Extracted data entries
--

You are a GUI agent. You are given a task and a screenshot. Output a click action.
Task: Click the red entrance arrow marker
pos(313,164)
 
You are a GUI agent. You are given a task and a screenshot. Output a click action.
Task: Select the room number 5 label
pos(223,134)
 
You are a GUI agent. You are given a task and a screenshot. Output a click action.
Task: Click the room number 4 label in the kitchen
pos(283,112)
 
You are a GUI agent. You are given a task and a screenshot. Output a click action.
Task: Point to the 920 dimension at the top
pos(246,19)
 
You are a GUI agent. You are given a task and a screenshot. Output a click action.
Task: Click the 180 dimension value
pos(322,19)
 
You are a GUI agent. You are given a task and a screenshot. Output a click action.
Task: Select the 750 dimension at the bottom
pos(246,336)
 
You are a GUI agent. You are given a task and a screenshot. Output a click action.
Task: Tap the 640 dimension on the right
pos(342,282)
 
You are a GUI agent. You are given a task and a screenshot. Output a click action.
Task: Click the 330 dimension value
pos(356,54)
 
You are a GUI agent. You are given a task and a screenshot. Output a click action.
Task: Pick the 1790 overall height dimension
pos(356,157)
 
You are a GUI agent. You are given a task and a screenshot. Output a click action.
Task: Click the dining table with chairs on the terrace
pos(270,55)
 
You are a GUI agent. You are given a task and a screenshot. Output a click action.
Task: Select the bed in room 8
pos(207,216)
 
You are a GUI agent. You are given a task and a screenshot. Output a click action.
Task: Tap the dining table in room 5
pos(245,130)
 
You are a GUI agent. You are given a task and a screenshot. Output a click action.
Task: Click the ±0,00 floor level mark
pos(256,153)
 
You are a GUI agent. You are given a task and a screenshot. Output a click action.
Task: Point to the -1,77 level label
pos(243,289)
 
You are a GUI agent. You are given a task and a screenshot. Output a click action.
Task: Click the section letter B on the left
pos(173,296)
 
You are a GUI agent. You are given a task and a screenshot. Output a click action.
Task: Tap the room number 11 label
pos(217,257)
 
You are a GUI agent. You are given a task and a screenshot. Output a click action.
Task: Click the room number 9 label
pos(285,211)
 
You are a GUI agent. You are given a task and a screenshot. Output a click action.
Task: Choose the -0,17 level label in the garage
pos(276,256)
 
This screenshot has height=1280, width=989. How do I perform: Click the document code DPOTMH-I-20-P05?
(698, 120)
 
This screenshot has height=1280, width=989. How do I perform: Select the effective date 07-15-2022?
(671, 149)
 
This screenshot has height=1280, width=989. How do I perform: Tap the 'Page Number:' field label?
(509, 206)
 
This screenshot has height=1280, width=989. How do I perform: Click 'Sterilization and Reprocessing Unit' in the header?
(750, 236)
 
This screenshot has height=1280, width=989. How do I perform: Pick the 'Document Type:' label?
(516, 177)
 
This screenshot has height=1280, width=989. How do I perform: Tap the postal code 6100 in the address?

--

**To be done:**
Add 130 to every coordinate in the answers of the items, from the start through the line containing "pos(342,282)", both ends included. Write out that whole part again with its requests, and leave everything else unchanged.

**Finished exercise:**
You are a GUI agent. You are given a task and a screenshot. Output a click action.
Task: Click the red entrance arrow marker
pos(443,294)
 
You are a GUI agent. You are given a task and a screenshot. Output a click action.
Task: Select the room number 5 label
pos(353,264)
 
You are a GUI agent. You are given a task and a screenshot. Output a click action.
Task: Click the room number 4 label in the kitchen
pos(413,242)
 
You are a GUI agent. You are given a task and a screenshot. Output a click action.
Task: Point to the 920 dimension at the top
pos(376,149)
 
You are a GUI agent. You are given a task and a screenshot. Output a click action.
Task: Click the 180 dimension value
pos(452,149)
 
You are a GUI agent. You are given a task and a screenshot. Output a click action.
Task: Select the 750 dimension at the bottom
pos(376,466)
 
You are a GUI agent. You are given a task and a screenshot. Output a click action.
Task: Tap the 640 dimension on the right
pos(472,412)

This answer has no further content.